Zama has officially launched and listed its native token, ZAMA, positioning the project as a new benchmark for onchain privacy after more than $121 million in economic value was encrypted on Ethereum during its recent public token auction. The open-source cryptography company says the launch marks the first production-scale deployment of fully homomorphic encryption on Ethereum mainnet, addressing what it describes as a long-standing trade-off between confidentiality and open participation in public crypto markets.
ZAMA is now live and trading, with centralized exchange listings rolling out progressively. The team confirmed that trading on major platforms, including Coinbase and Binance, is scheduled to go live at 1 p.m. UTC on Monday. The launch follows months of testing and a public auction designed to showcase how encrypted computation can function in fully open, onchain environments.
Alongside the listing, Zama introduced a new privacy-focused metric called Total Value Shielded, or TVS. The metric is intended as a counterpart to DeFi’s Total Value Locked, measuring not just how much capital moves through a system, but how much economic value is actively processed under cryptographic confidentiality. According to Zama, TVS captures the scale of real onchain usage where sensitive financial data remains encrypted rather than exposed by default.
The sealed-bid Dutch auction that ran from Jan. 21 to Jan. 25 served as the first large-scale demonstration of this metric. More than 11,000 unique participants took part, shielding over $121 million in value during the bidding process, while demand exceeded available supply by 218%. Zama emphasized that this figure reflects the value encrypted during bidding, not the amount raised, since participants were required to convert USDT into a confidential form before submitting bids. On the auction’s final day, the application became the most-used app on Ethereum by transaction volume, highlighting what the team described as strong demand for confidentiality-preserving mechanisms in open markets.

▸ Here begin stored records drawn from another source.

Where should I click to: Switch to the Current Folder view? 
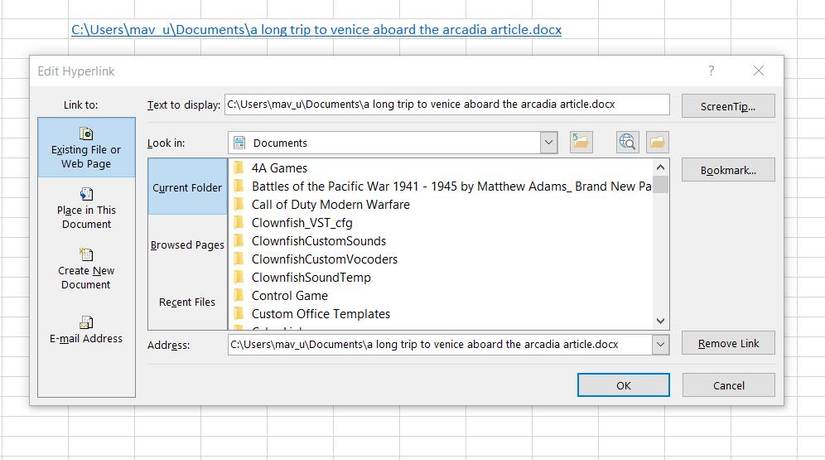[x=187, y=188]
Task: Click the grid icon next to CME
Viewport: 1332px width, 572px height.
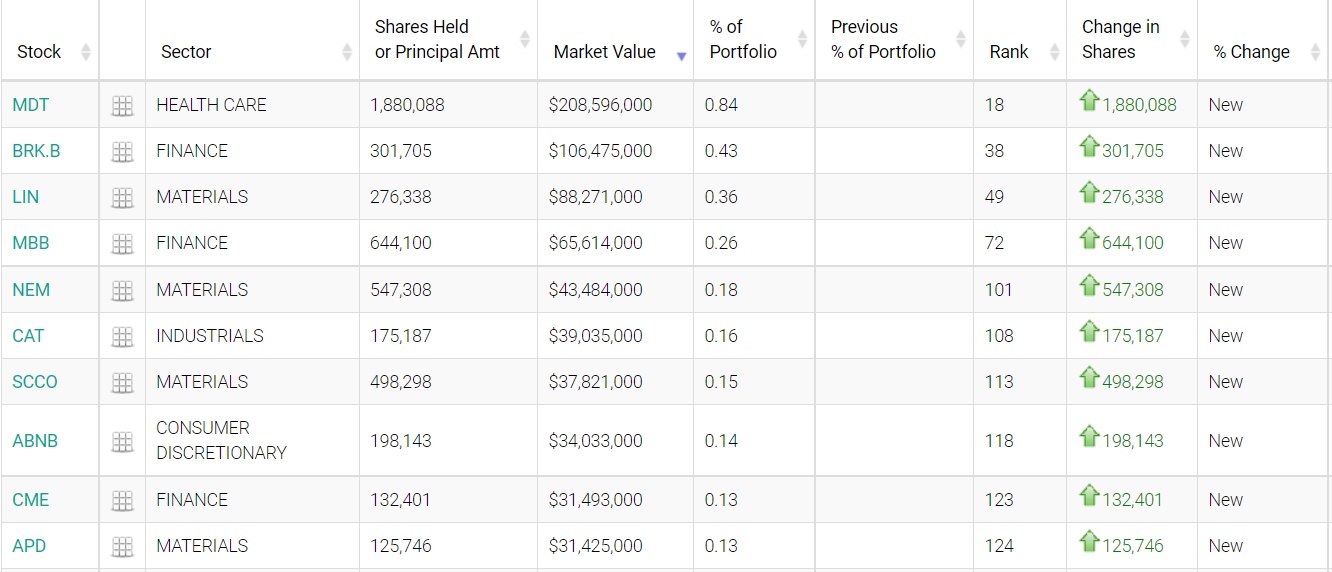Action: tap(122, 501)
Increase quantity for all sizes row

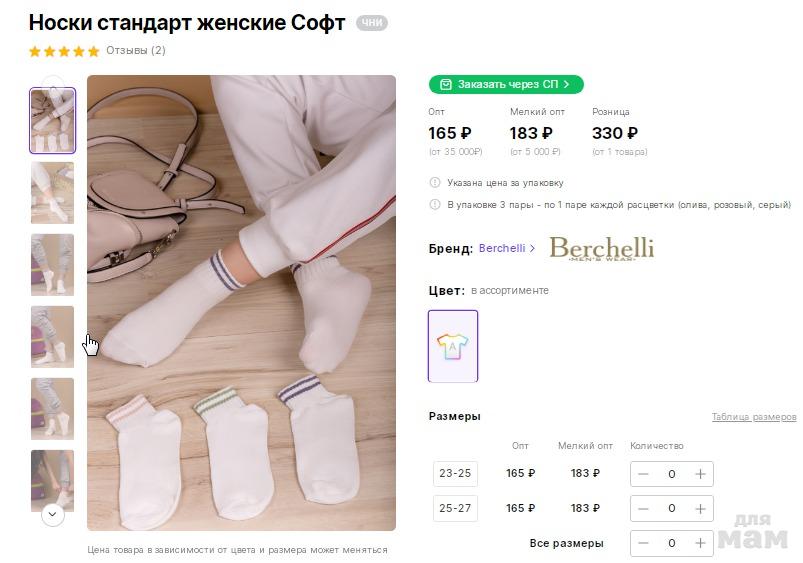point(700,543)
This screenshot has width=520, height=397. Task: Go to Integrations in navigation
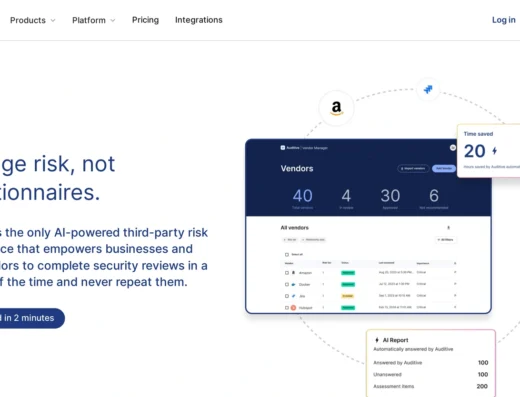199,20
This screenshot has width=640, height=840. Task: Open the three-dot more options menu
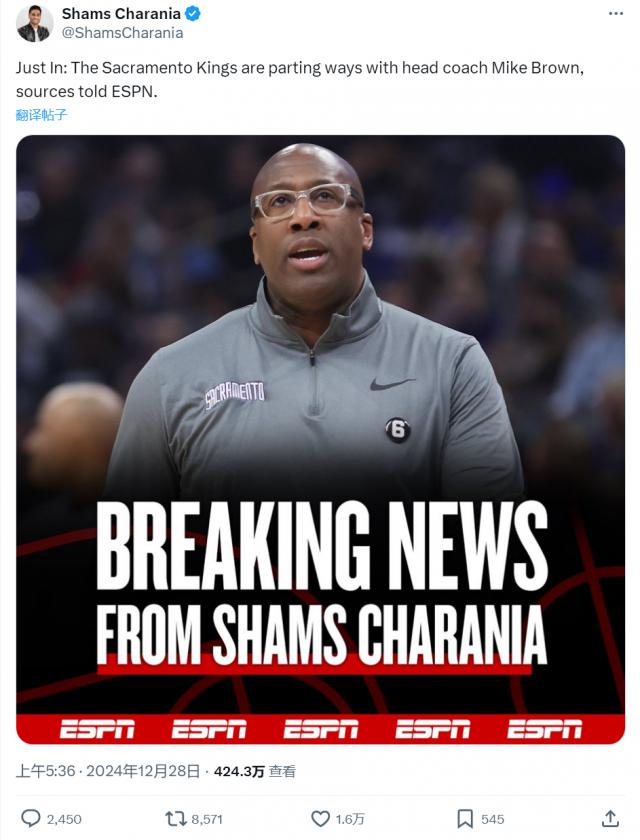click(616, 13)
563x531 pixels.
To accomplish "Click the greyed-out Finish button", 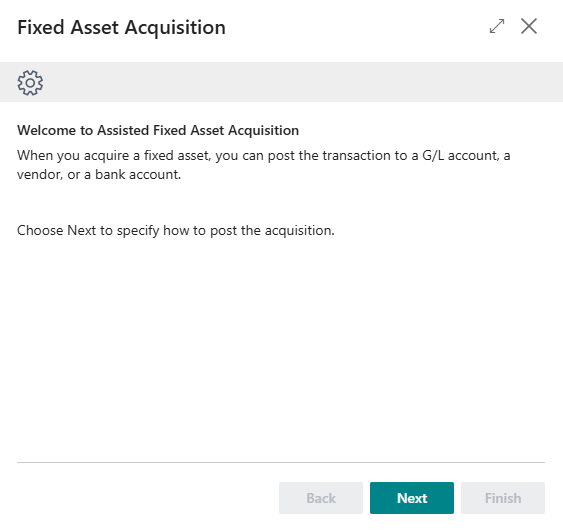I will 503,498.
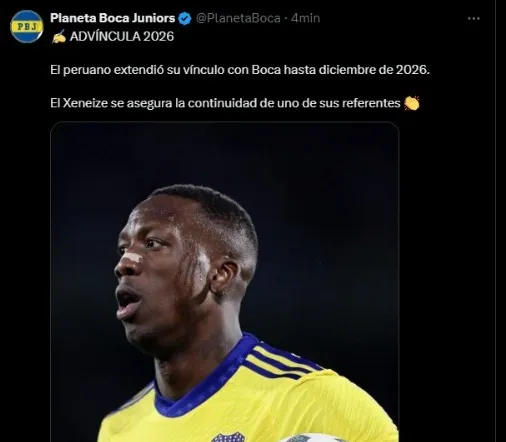Click the sentence about El Xeneize referentes
The image size is (506, 442).
click(x=225, y=103)
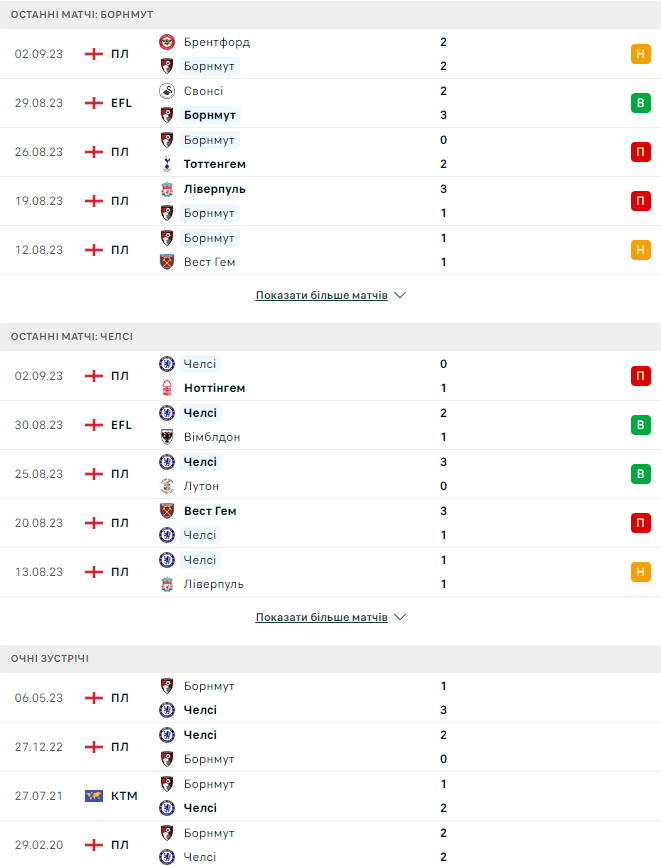Open the Лутон team name
The width and height of the screenshot is (661, 866).
(x=201, y=486)
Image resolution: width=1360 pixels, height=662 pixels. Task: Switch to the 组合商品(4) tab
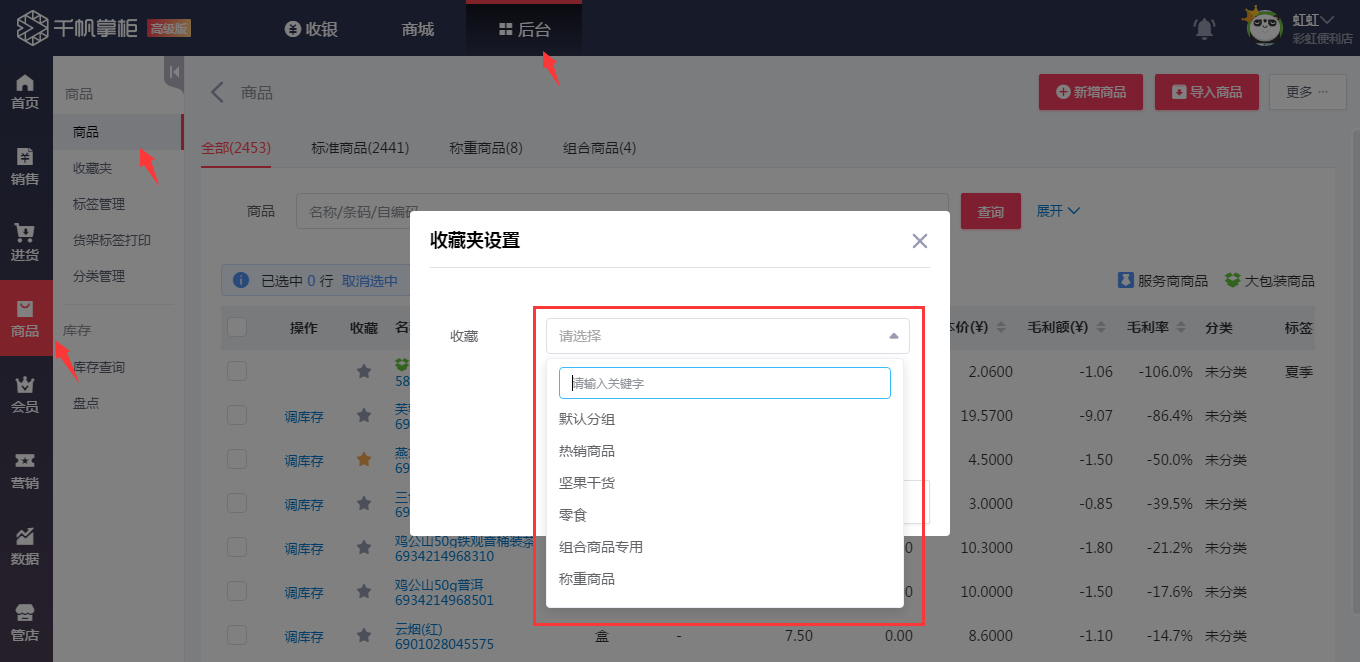pyautogui.click(x=600, y=147)
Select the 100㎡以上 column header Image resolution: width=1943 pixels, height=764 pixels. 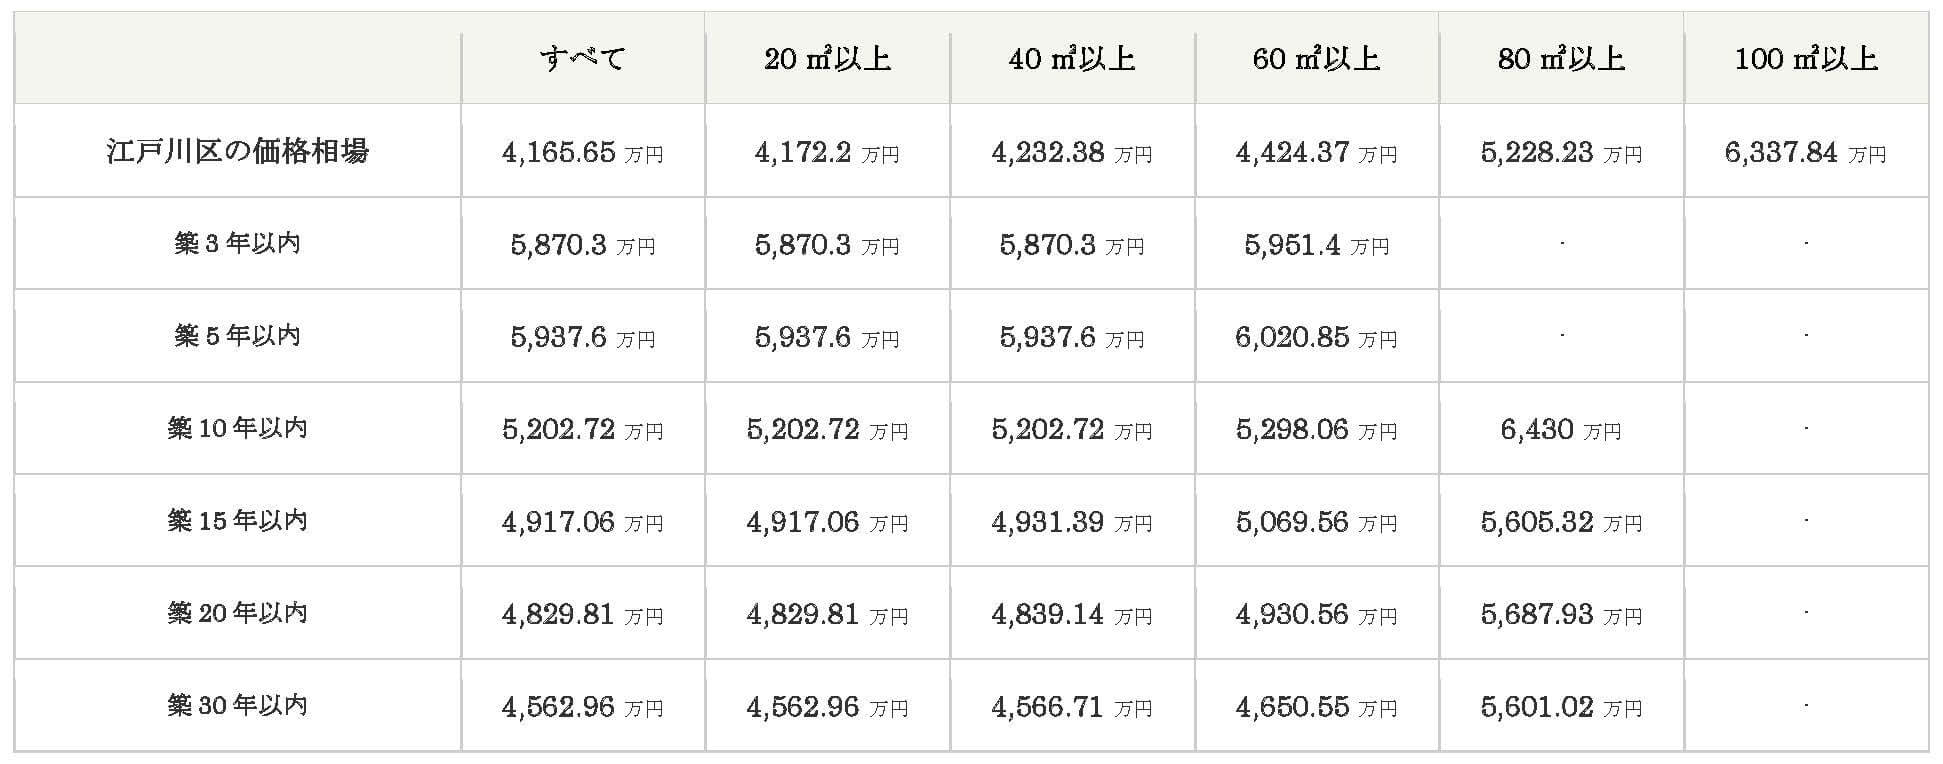pyautogui.click(x=1806, y=59)
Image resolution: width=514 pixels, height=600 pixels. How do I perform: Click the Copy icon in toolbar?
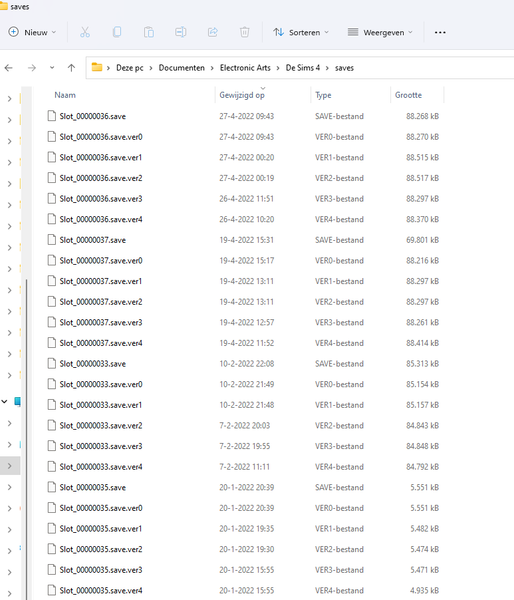pos(117,32)
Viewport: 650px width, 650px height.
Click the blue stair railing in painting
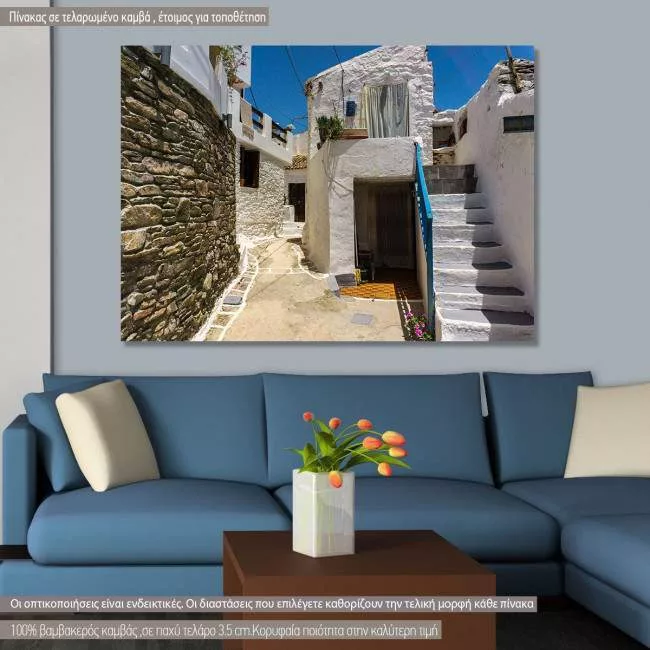pos(424,220)

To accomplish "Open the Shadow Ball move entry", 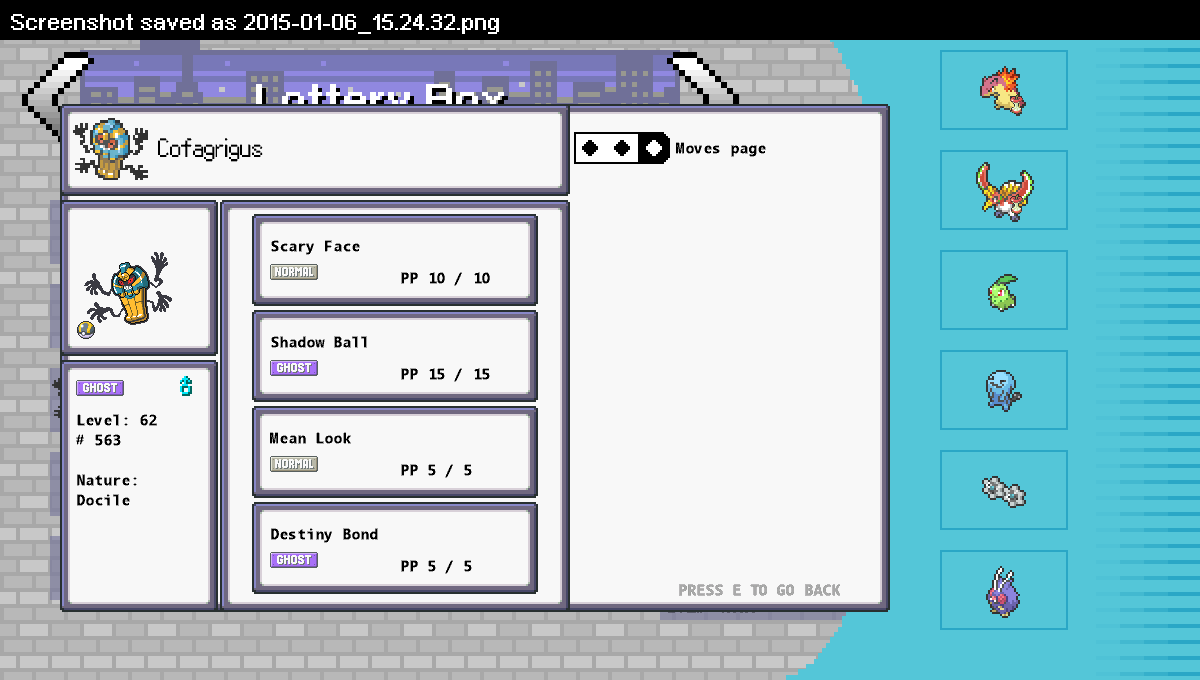I will tap(394, 356).
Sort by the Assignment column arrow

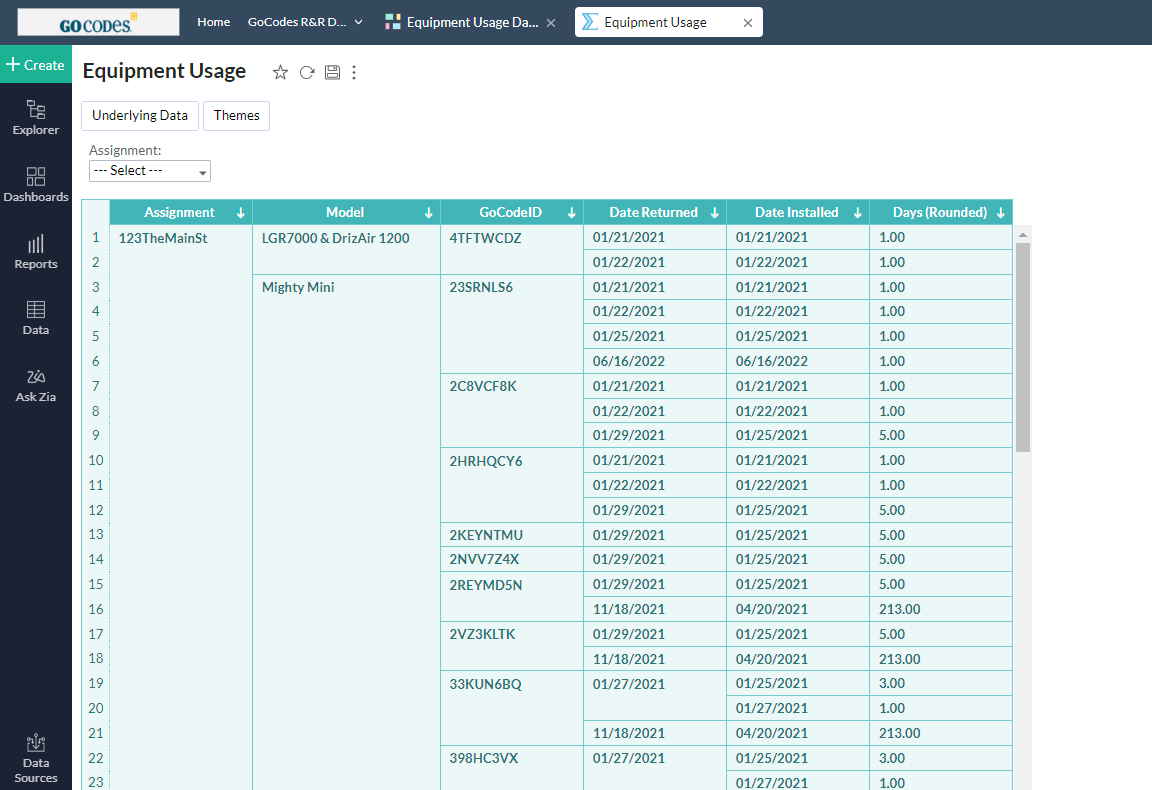click(x=240, y=212)
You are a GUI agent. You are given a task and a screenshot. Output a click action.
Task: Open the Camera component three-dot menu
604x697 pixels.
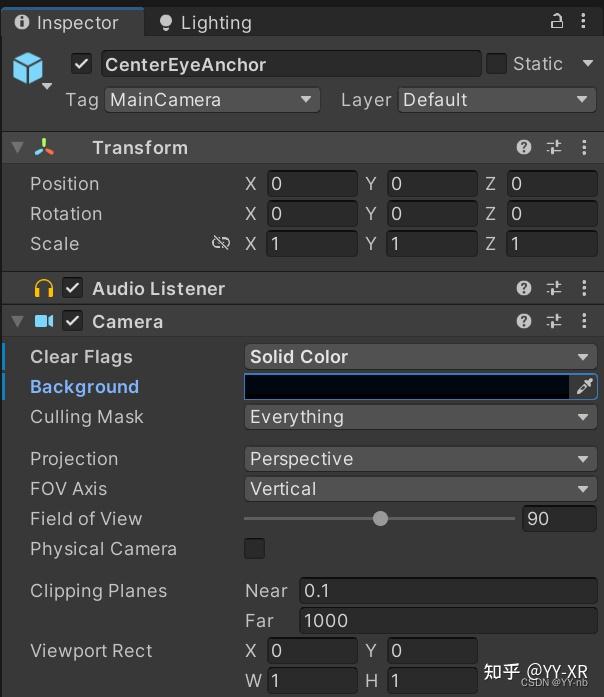584,321
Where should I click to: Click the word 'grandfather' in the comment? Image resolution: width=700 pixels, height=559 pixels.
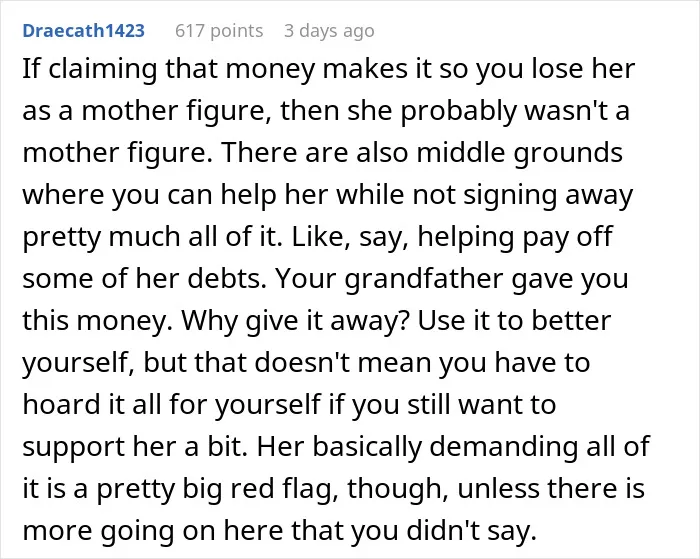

Privacy Without Sacrificing Transparency
Zama’s approach aims to challenge the assumption that transparency and confidentiality are mutually exclusive in public blockchains. Chief executive Rand Hindi said the auction demonstrated that a fully public and globally accessible token sale can run without forcing participants to reveal their strategies, bid sizes, or financial intentions. Unlike traditional private rounds that rely on off-chain negotiations or whitelisting, Zama’s design kept allocation logic publicly verifiable while encrypting individual bids and wallet linkages, preserving fairness at the system level without exposing participant-level data.
The token launch builds on an earlier onchain sale conducted in partnership with CoinList, which set a $55 million fully diluted valuation floor and used the same sealed-bid auction structure. That sale functioned both as a distribution event and a live proof of encrypted computation on public blockchains, with tokens fully unlocked and usable upon claim.
Zama positions itself as infrastructure rather than an application-layer project. Its tools are designed to be chain-agnostic, enabling other protocols and developers to integrate encrypted computation directly into their products. Under this model, growth in Total Value Shielded is meant to signal broader adoption of confidentiality across onchain markets, rather than usage of any single Zama-controlled application.
The company describes TVS and sealed-bid auctions as early building blocks of its broader “HTTPZ” vision, which seeks to make encrypted computation a default feature of blockchain applications, much like HTTPS standardized encryption for web traffic. Founded by Dr. Pascal Paillier and Rand Hindi, Zama says it operates the largest research team dedicated to homomorphic encryption, aiming to bring privacy-preserving computation from theory into everyday blockchain use.